What the exercise asks >> Print all the records exactly, please.

Dataset entries
━━━━━━━━━━

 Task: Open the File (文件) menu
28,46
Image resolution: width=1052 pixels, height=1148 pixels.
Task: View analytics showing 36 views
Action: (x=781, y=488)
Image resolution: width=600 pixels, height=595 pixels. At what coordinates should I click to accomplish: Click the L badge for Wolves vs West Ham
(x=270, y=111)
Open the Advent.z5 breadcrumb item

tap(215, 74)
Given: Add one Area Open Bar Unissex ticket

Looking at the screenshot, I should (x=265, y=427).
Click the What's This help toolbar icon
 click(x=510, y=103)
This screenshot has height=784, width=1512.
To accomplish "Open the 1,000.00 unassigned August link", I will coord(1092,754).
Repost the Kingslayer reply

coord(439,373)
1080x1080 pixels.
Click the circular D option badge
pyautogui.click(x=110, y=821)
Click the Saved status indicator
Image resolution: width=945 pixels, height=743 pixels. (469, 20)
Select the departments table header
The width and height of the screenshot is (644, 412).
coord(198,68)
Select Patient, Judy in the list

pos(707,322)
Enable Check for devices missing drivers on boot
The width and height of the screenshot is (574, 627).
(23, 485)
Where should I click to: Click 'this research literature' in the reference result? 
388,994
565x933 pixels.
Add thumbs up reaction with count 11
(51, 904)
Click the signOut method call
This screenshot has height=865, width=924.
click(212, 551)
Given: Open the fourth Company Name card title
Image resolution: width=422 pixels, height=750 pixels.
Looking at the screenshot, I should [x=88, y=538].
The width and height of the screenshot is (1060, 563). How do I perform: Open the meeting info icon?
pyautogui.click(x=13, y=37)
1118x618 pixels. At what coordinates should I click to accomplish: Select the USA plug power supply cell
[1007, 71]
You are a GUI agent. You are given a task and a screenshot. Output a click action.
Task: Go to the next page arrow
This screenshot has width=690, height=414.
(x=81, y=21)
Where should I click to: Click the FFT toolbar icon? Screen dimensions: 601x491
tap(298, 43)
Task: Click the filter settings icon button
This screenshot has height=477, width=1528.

━━━━━━━━━━

Result of this exercise >>
 Task: Open the File (文件) menu
28,46
Image resolution: width=1052 pixels, height=1148 pixels.
Task: View analytics showing 36 views
Action: (x=781, y=488)
Image resolution: width=600 pixels, height=595 pixels. At what coordinates should I click to accomplish: Click the L badge for Wolves vs West Ham
(x=270, y=111)
Open the Advent.z5 breadcrumb item

tap(215, 74)
Given: Add one Area Open Bar Unissex ticket

Looking at the screenshot, I should (x=265, y=427).
Click the What's This help toolbar icon
 click(x=510, y=103)
This screenshot has height=784, width=1512.
To accomplish "Open the 1,000.00 unassigned August link", I will coord(1092,754).
Repost the Kingslayer reply

coord(439,373)
1080x1080 pixels.
Click the circular D option badge
pyautogui.click(x=110, y=821)
Click the Saved status indicator
Image resolution: width=945 pixels, height=743 pixels. (469, 20)
Select the departments table header
The width and height of the screenshot is (644, 412).
coord(198,68)
Select Patient, Judy in the list

pos(707,322)
Enable Check for devices missing drivers on boot
The width and height of the screenshot is (574, 627).
(23, 485)
Where should I click to: Click 'this research literature' in the reference result? 
388,994
565x933 pixels.
Add thumbs up reaction with count 11
(51, 904)
Click the signOut method call
This screenshot has height=865, width=924.
click(212, 551)
Given: Open the fourth Company Name card title
Image resolution: width=422 pixels, height=750 pixels.
Looking at the screenshot, I should [x=88, y=538].
The width and height of the screenshot is (1060, 563). How do I perform: Open the meeting info icon?
pyautogui.click(x=13, y=37)
1118x618 pixels. At what coordinates should I click to accomplish: Select the USA plug power supply cell
[1007, 71]
You are a GUI agent. You are given a task and a screenshot. Output a click action.
Task: Go to the next page arrow
This screenshot has width=690, height=414.
(x=81, y=21)
Where should I click to: Click the FFT toolbar icon? Screen dimensions: 601x491
tap(298, 43)
Task: Click the filter settings icon button
This screenshot has height=477, width=1528.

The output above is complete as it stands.